- What is expected: Restate word for word only the lines from the one with "Given: Open the File menu" through the end of the records; no pictures belong in the copy.

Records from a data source
▼▼▼

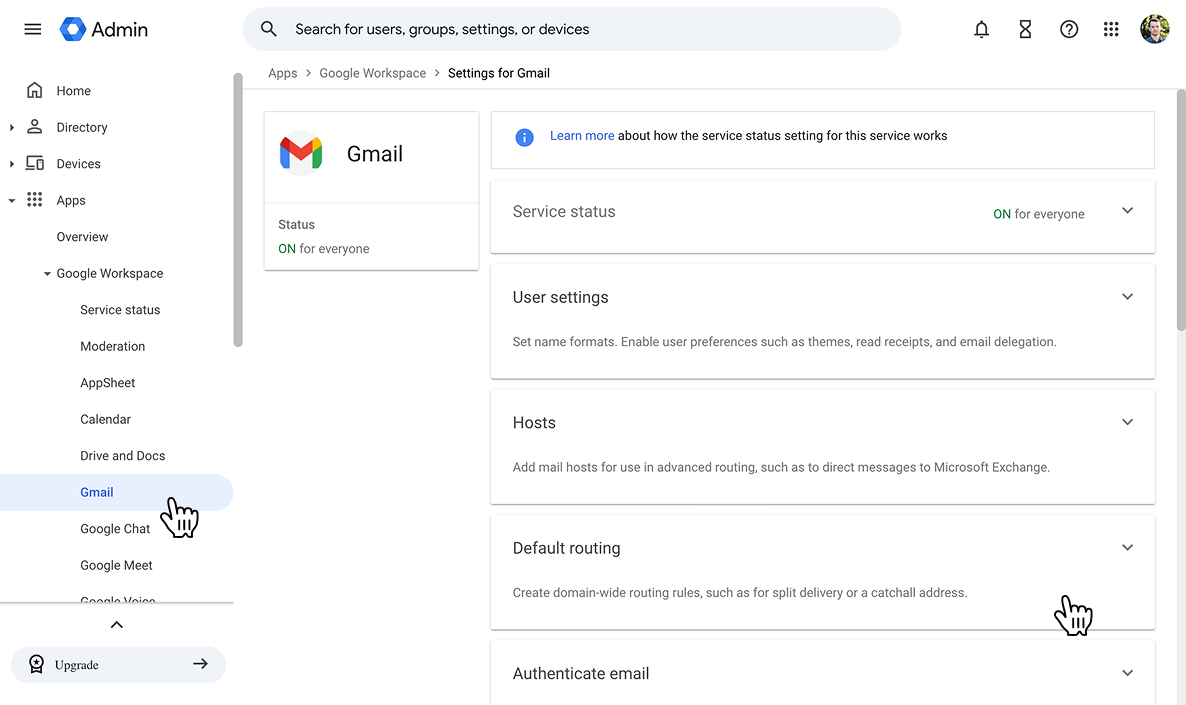This screenshot has width=1186, height=705.
Task: Click the search magnifier icon
Action: pos(268,29)
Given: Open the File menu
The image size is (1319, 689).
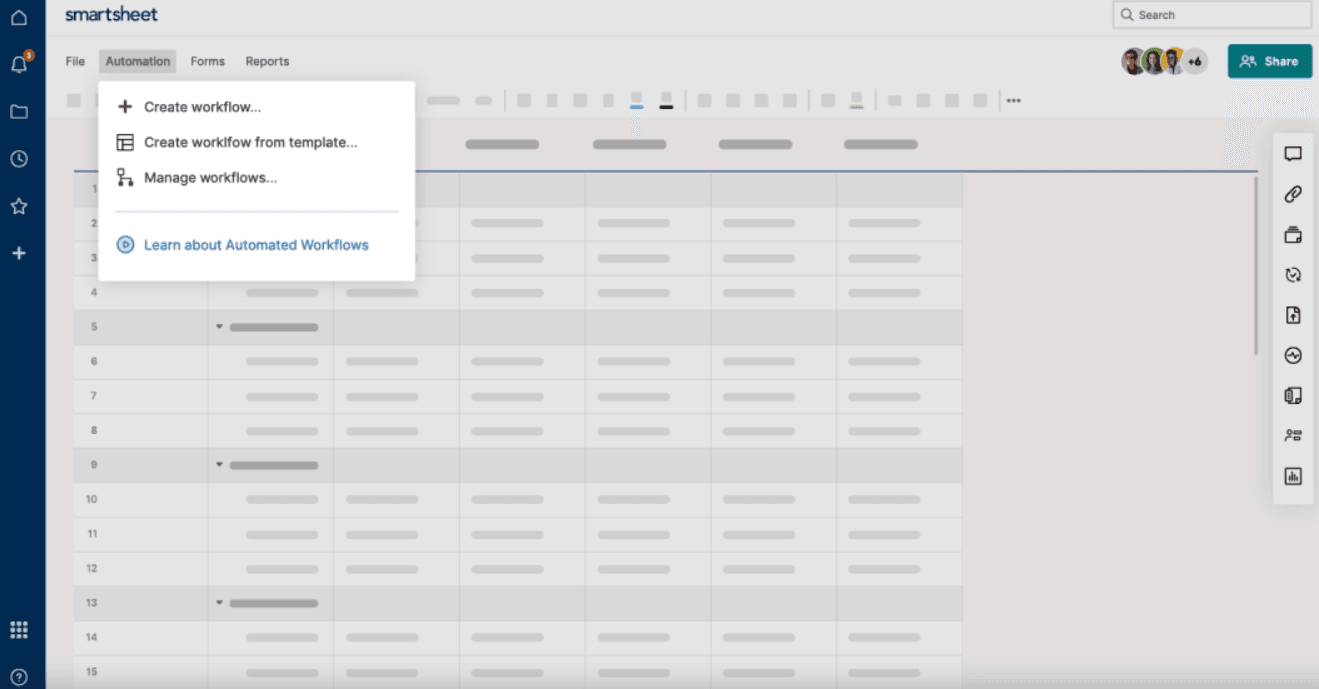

▲▲▲

- Expected answer:
Given: Open the File menu
The image size is (1319, 689).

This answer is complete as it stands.